My relatively large allocation to cash investments, including money market funds, certificates of deposit and short-term Treasurys, contributes greatly to my portfolio’s overall yield. Thanks to today’s high federal funds rate, my cash investments yield more than the 4.3% offered by the overall investment-grade bond market, as measured by iShares Core U.S. Aggregate Bond ETF (AGG).

I also own some conventional bonds through my two balanced funds, and I’m slowly building a position in high-yield “junk” bonds with my 401(k) contributions. High-yield bonds are a new asset class for me. Why bother? With the U.S. stock market so pricey, I wanted to take a bit less risk with the aggressive side of my portfolio, while still having the chance for rich returns.

My 3% yield is also partly earned from my stake in foreign value stocks. They’ve done well this year relative to the broader foreign indexes, as I wrote here. Most of my foreign exposure is through my largest position, iShares MSCI World ETF (URTH), a global developed markets index fund that includes U.S. shares. But I add a value tilt to my international stock holdings with Dimensional International Value ETF (DFIV) and Dimensional International Small Cap Value ETF (DISV).

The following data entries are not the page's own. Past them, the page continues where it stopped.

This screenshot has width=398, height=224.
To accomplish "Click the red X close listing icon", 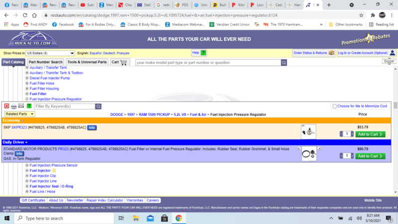I will coord(6,106).
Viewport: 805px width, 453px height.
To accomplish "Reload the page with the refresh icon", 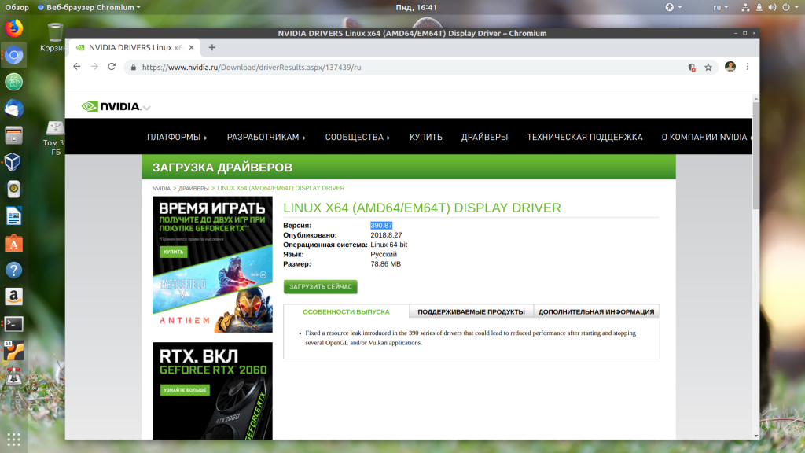I will (112, 67).
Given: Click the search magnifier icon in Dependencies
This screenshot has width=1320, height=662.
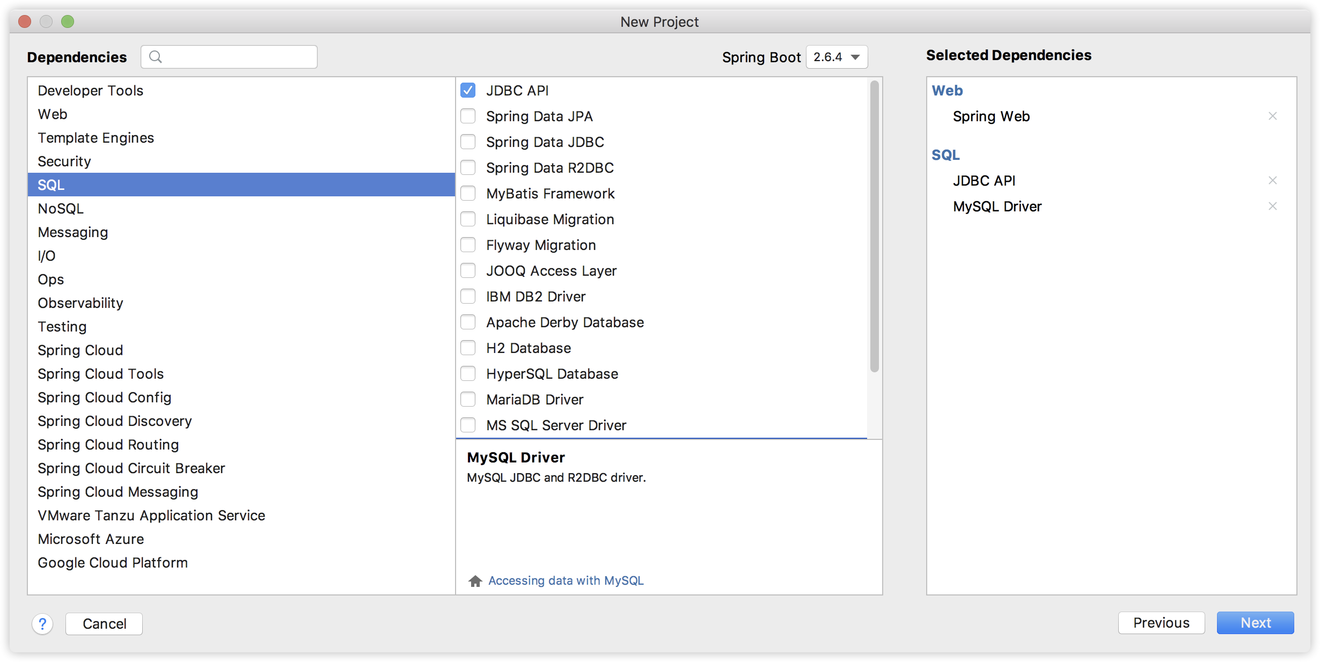Looking at the screenshot, I should [x=156, y=57].

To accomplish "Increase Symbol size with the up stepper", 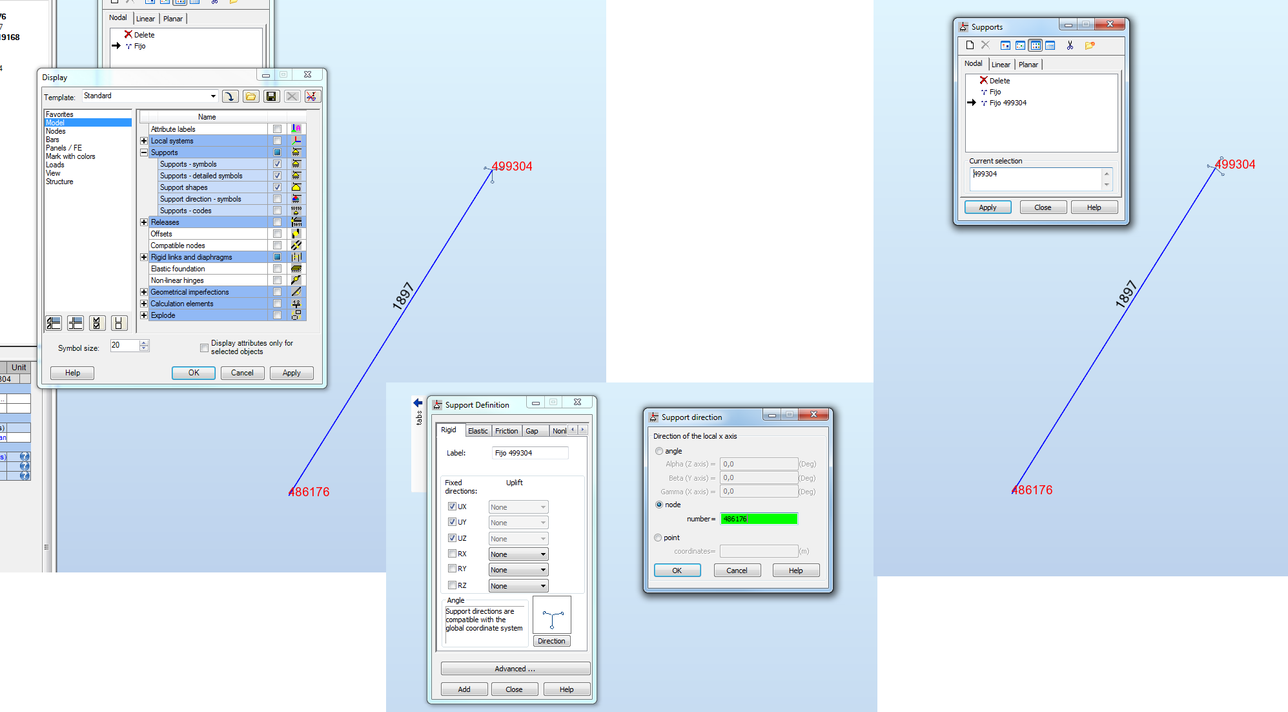I will pos(144,342).
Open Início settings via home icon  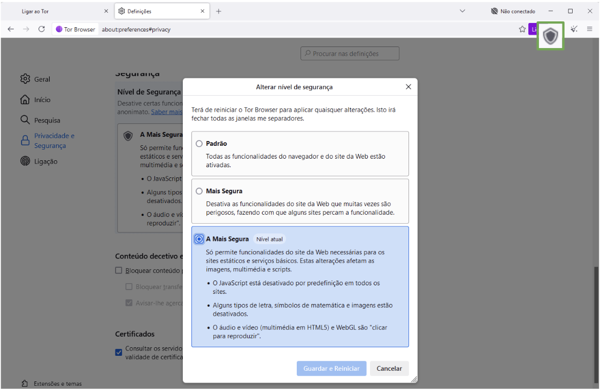(25, 99)
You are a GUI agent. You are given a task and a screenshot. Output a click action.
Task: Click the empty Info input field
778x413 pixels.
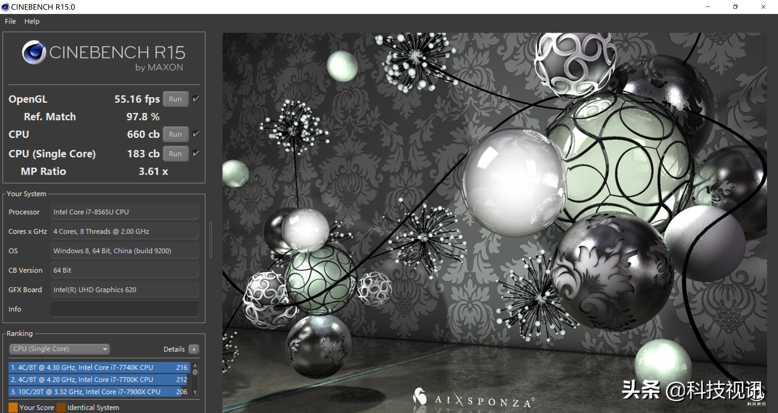[124, 309]
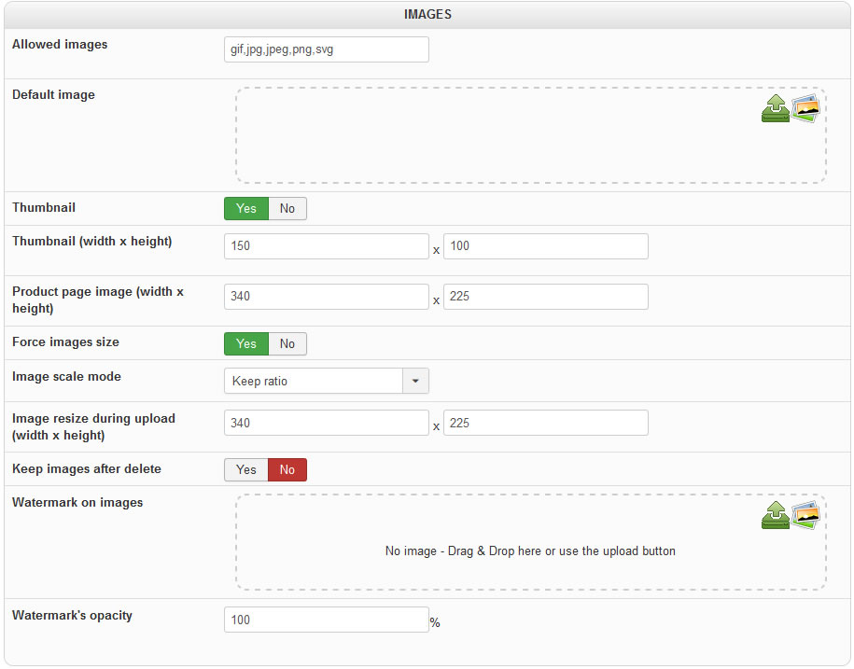Click the Allowed images text field

tap(327, 49)
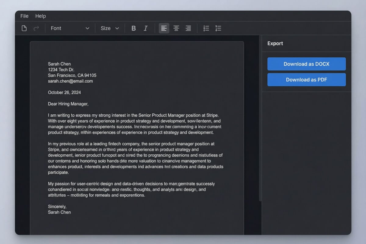Right align the text
The width and height of the screenshot is (366, 244).
pos(188,28)
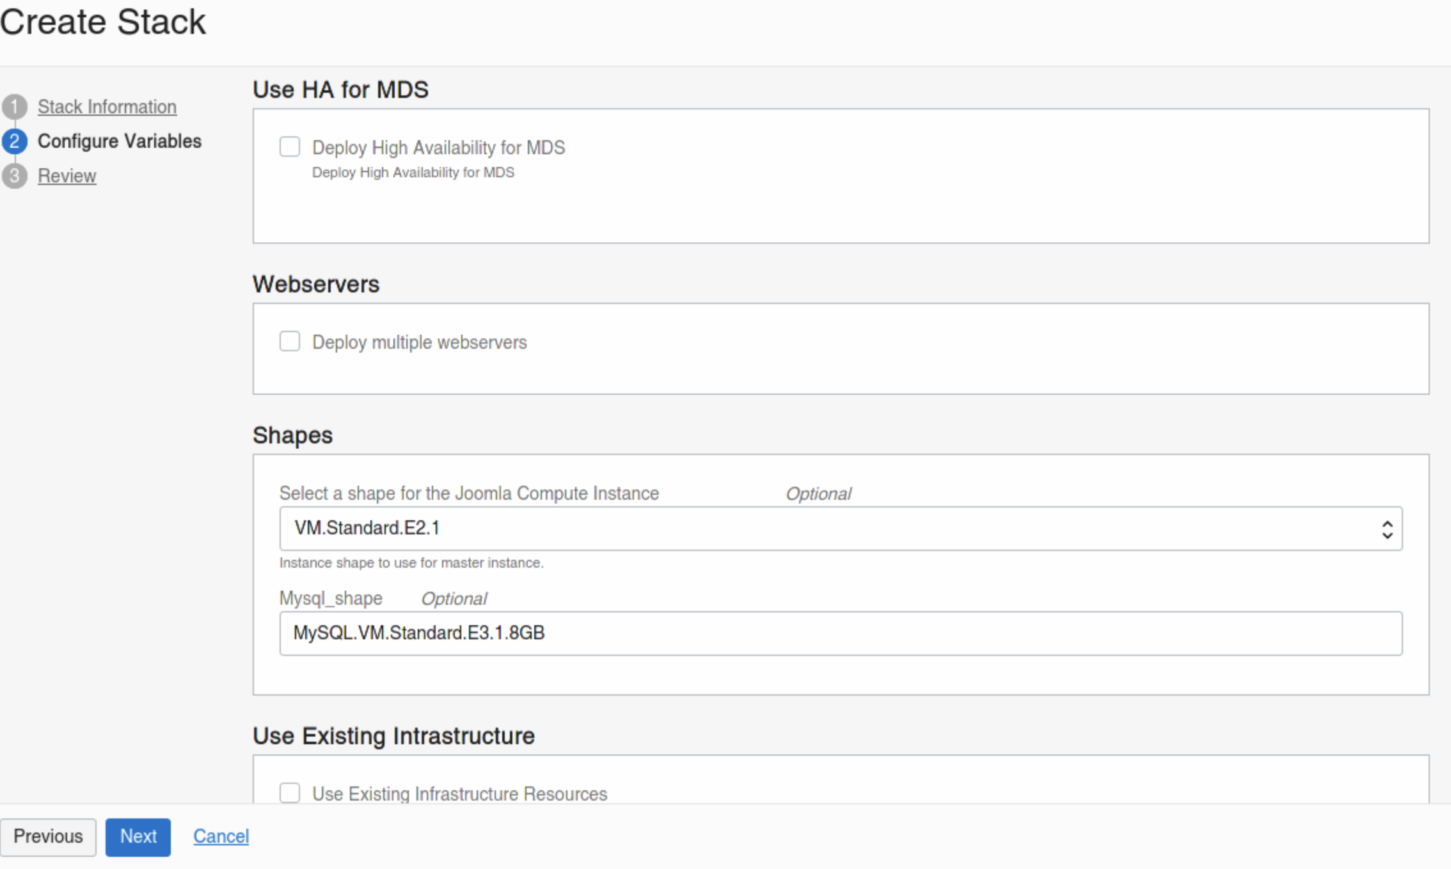Screen dimensions: 1451x869
Task: Enable Deploy High Availability for MDS checkbox
Action: point(289,147)
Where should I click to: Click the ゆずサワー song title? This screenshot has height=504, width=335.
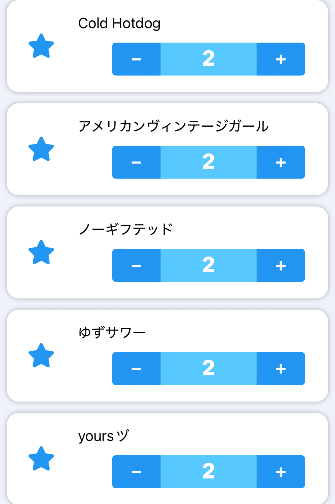(112, 332)
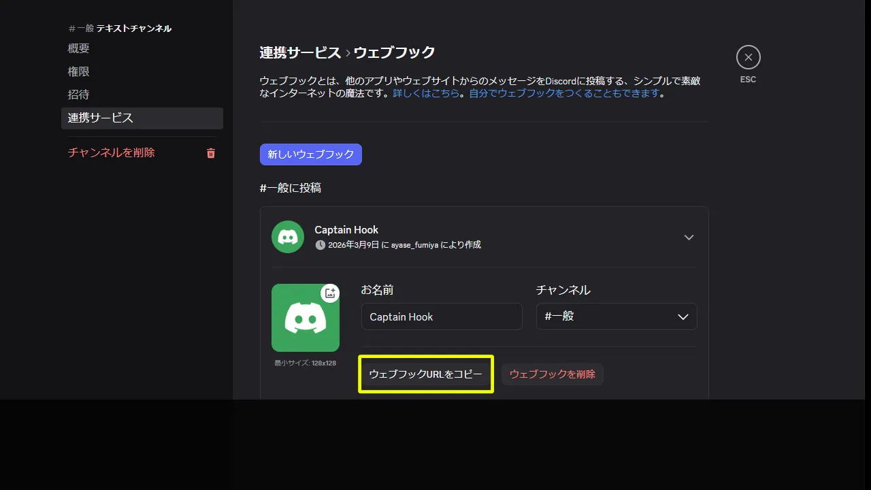871x490 pixels.
Task: Click the down chevron on the チャンネル selector
Action: 684,316
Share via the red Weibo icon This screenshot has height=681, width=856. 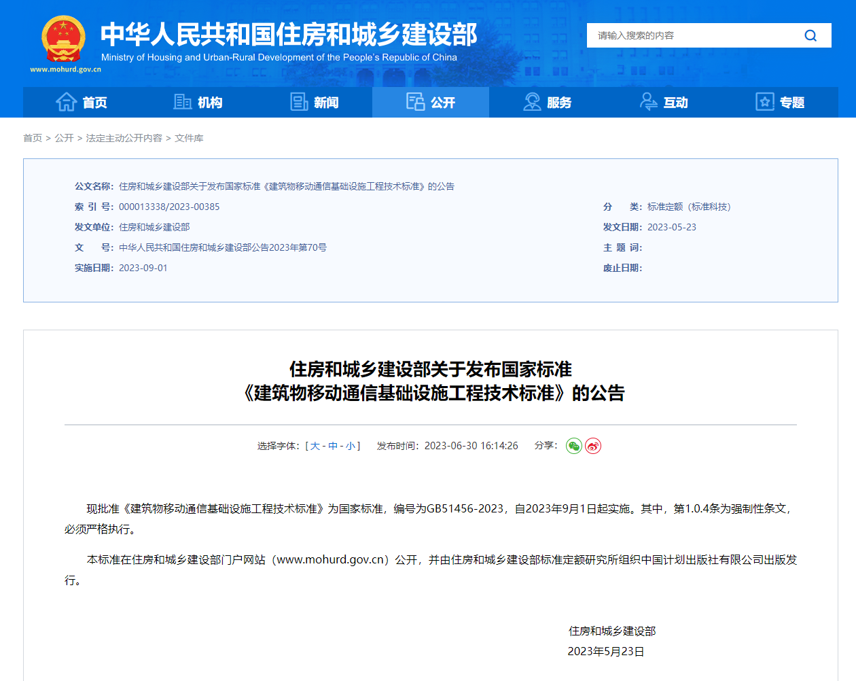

These two funds invest only in developed countries, and yield 4% and 2.6%, respectively. Meanwhile, my emerging markets exposure comes from iShares MSCI Emerging Markets ex China ETF (EMXC), which yields 2.4%.

My value bias at home also comes with good dividends, even if U.S. value stocks’ overall returns have lagged growth shares this year. Vanguard Small-Cap Value ETF (VBR) yields 2.3%, compared with 1.5% for the S&P 500. The Income Fund of America (AMEFX) and Exxon Mobil (XOM) shares that I inherited yield 3.5% and 3.7%, respectively, while the Lockheed Martin (LMT) shares I purchased in late 2021 yield 2.7%.